(Problem description): Pull out each line of the material below that contains the string "resolution" and copy it in full.

[START]

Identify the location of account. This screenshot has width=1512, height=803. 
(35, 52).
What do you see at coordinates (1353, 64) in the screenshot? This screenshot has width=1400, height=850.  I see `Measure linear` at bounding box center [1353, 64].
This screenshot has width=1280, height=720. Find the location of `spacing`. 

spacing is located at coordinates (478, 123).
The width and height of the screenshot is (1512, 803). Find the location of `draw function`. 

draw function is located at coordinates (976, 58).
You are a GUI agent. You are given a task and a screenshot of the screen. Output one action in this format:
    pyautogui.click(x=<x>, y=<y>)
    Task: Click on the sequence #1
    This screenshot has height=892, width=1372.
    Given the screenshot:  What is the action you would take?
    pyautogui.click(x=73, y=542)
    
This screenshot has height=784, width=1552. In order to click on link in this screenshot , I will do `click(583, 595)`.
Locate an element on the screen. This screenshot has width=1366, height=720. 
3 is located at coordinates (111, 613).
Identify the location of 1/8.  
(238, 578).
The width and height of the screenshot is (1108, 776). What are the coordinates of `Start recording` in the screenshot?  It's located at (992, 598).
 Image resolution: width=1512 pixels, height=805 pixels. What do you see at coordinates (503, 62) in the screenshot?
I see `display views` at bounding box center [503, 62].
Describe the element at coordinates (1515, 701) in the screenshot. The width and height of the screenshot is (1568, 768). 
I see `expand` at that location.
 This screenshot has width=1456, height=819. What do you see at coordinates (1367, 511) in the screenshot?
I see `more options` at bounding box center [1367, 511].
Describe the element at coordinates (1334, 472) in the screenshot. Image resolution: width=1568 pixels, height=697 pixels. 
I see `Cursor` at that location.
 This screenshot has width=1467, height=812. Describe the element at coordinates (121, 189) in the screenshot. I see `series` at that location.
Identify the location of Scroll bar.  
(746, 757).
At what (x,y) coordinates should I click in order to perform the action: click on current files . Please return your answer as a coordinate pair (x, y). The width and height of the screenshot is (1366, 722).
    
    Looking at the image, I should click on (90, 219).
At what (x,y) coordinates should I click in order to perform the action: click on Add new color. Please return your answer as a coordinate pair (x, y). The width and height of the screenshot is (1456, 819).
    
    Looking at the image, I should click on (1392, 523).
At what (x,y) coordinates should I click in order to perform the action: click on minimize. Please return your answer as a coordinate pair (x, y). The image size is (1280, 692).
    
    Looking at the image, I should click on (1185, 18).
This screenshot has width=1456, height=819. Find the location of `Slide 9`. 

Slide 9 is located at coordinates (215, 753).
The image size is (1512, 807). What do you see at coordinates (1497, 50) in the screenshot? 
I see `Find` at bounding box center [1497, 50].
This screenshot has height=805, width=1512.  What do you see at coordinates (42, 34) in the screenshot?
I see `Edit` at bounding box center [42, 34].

[END]

(Written response):
 Image resolution: width=1512 pixels, height=805 pixels. What do you see at coordinates (503, 62) in the screenshot?
Describe the element at coordinates (1334, 472) in the screenshot. Image resolution: width=1568 pixels, height=697 pixels. 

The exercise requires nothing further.